#### [THE TASK]
For the entries that follow, tally the lines holding the string "agent". Give the total and nothing else.

Stored data:

════════════════════

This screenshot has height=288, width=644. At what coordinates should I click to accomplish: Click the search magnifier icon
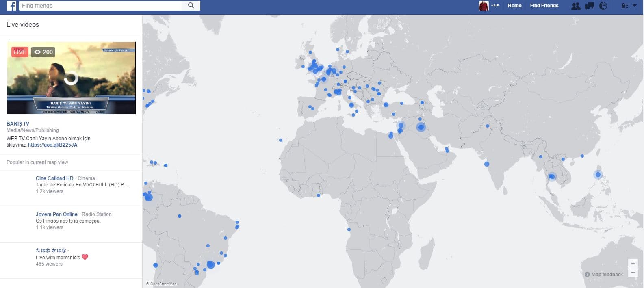191,6
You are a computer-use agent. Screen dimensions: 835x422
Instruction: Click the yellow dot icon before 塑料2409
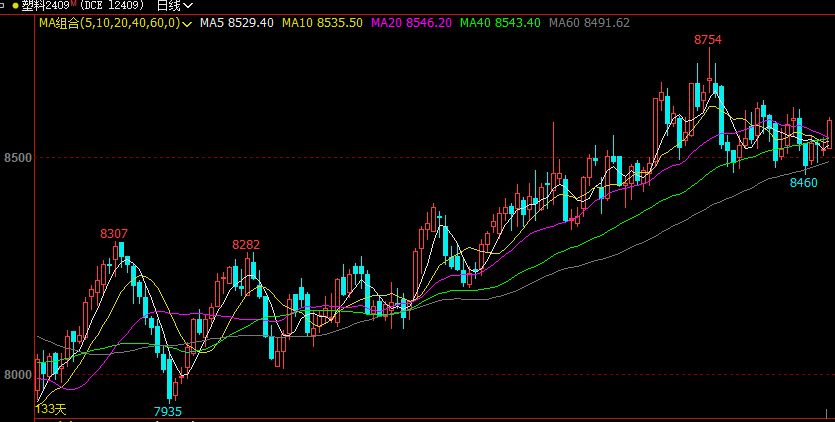14,6
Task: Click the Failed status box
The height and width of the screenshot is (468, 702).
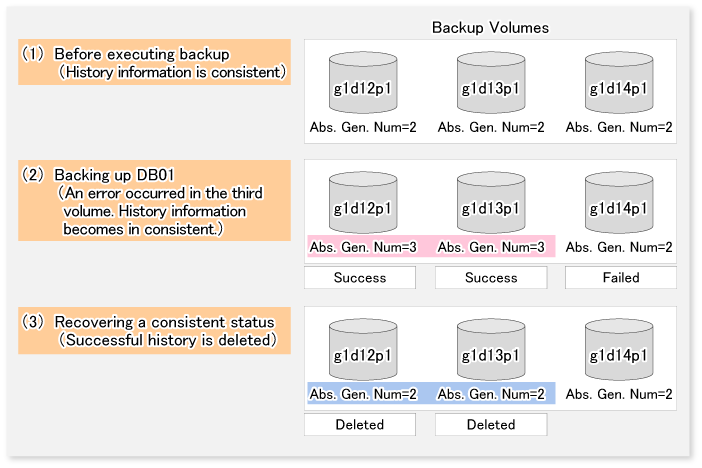Action: point(619,278)
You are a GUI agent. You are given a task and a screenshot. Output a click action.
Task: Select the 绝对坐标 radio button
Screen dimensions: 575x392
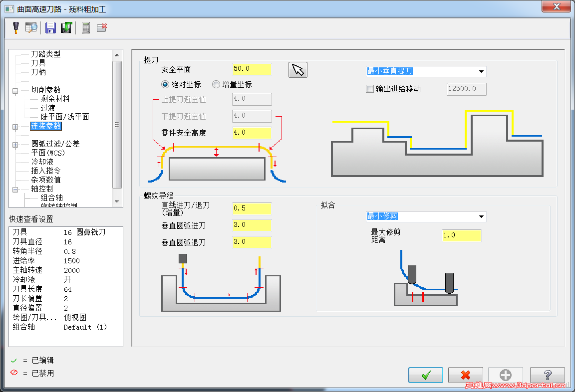165,84
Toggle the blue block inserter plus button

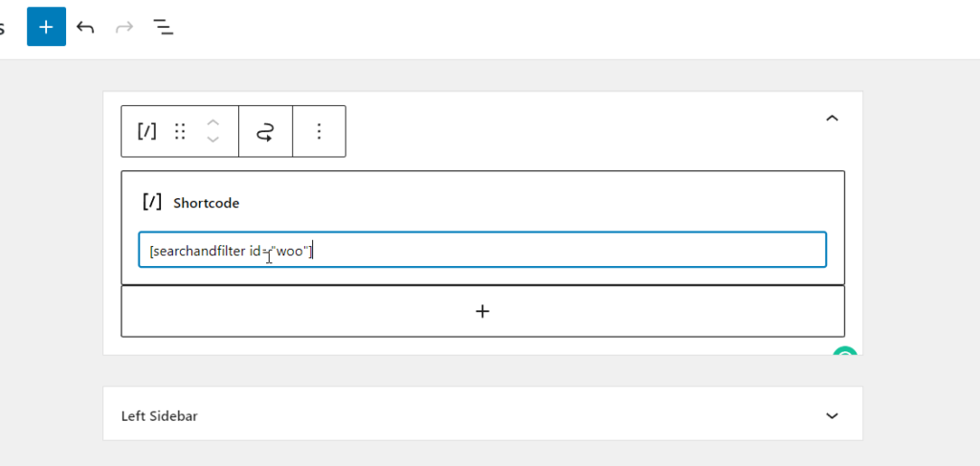tap(46, 27)
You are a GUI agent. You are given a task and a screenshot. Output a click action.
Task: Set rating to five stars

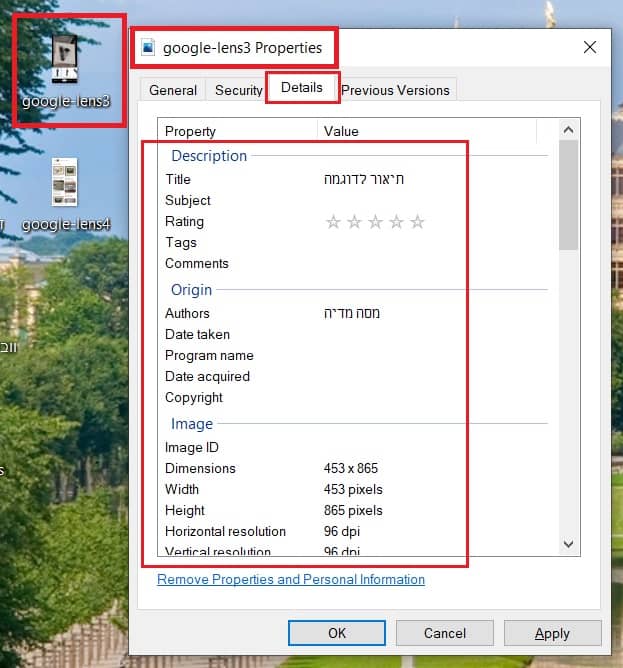[x=418, y=222]
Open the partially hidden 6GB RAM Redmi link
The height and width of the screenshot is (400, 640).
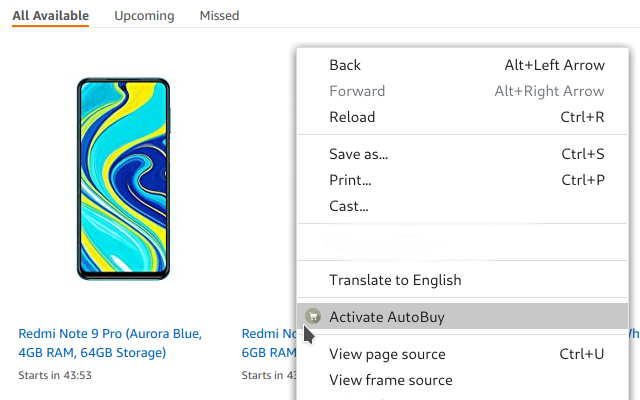point(268,343)
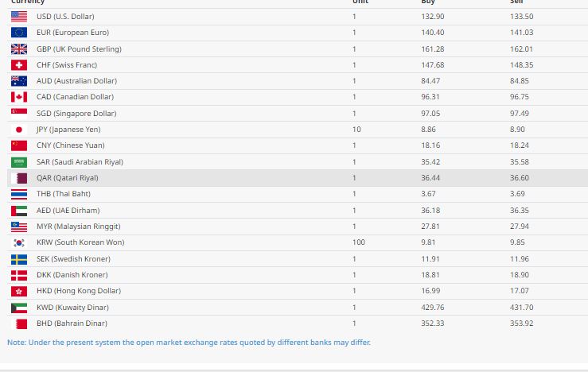Click the BHD sell rate 353.92
Viewport: 588px width, 372px height.
pos(521,324)
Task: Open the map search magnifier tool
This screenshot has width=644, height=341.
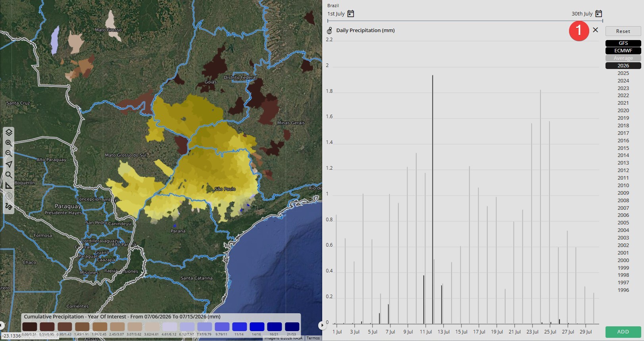Action: 9,175
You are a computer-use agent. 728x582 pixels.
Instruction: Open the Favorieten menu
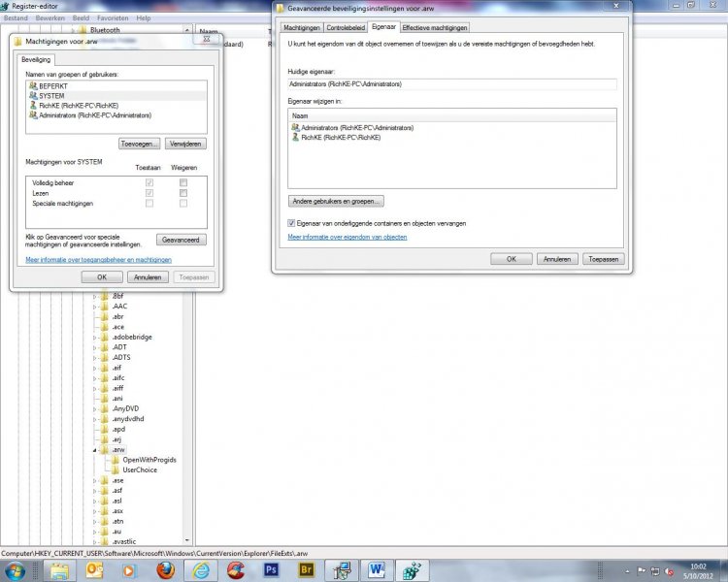click(112, 17)
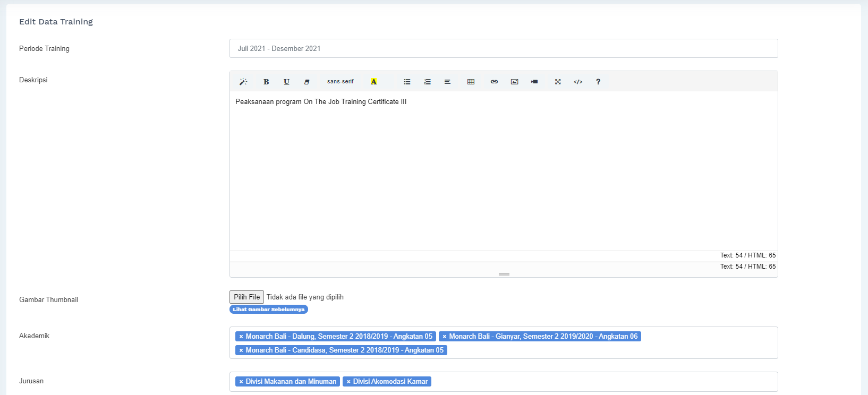Click the eraser clear formatting icon
Screen dimensions: 868x395
(x=307, y=82)
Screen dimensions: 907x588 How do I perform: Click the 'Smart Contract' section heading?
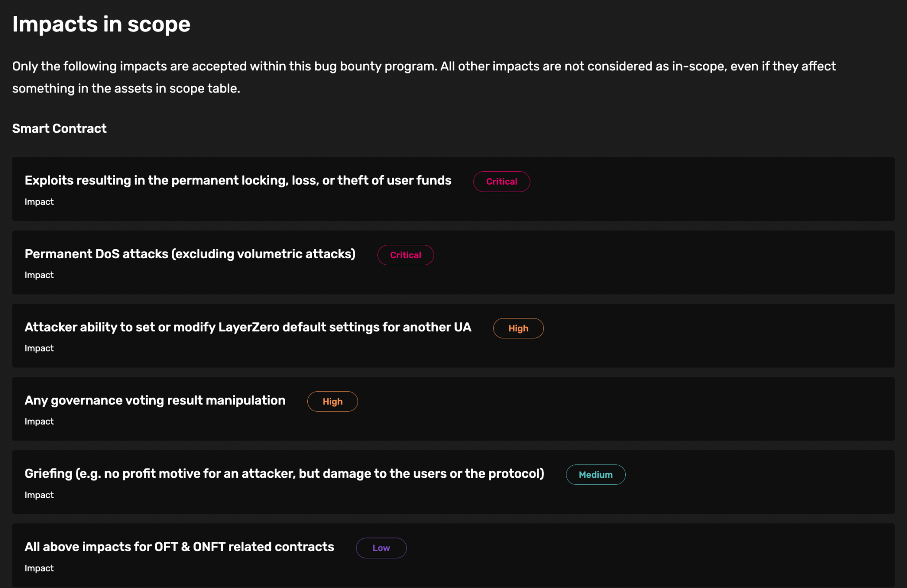tap(59, 128)
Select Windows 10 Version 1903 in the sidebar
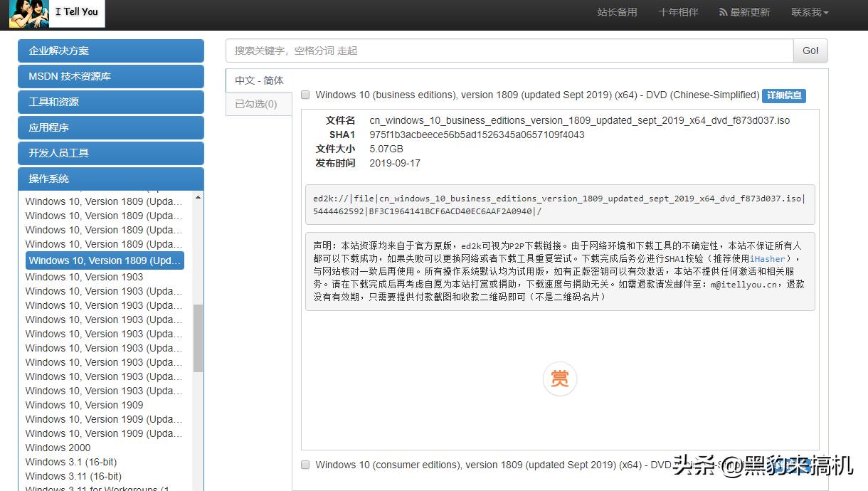868x491 pixels. point(84,277)
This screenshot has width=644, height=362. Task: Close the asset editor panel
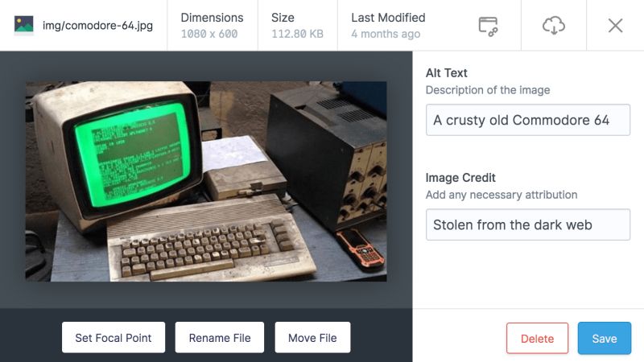(x=615, y=26)
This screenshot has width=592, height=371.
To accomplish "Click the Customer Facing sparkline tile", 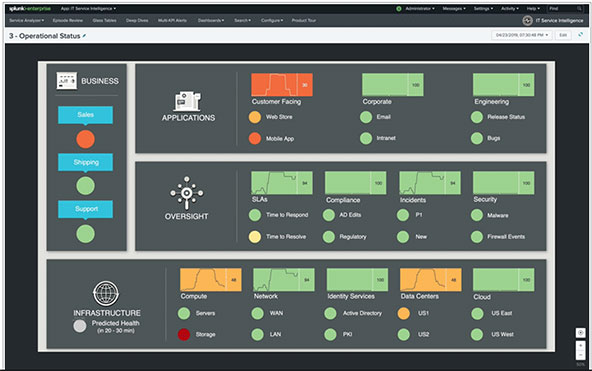I will click(x=282, y=85).
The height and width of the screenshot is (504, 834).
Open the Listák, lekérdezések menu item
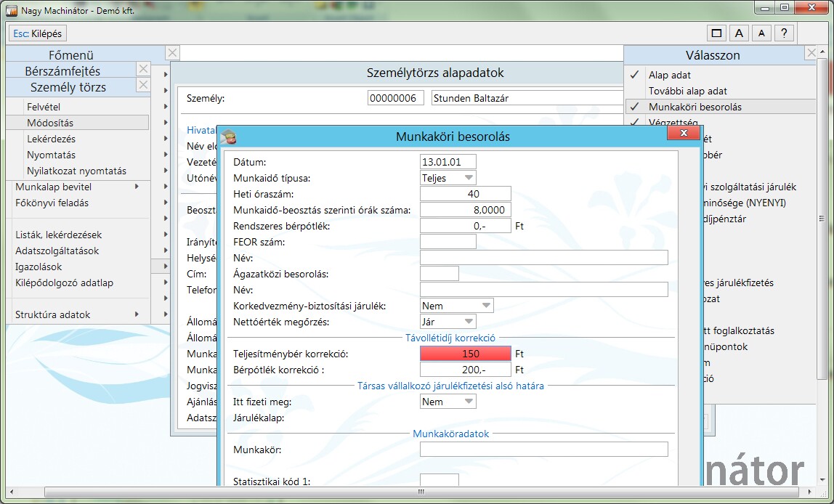click(58, 235)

════════════════════

#### [ANSWER FOR THIS EXERCISE]
4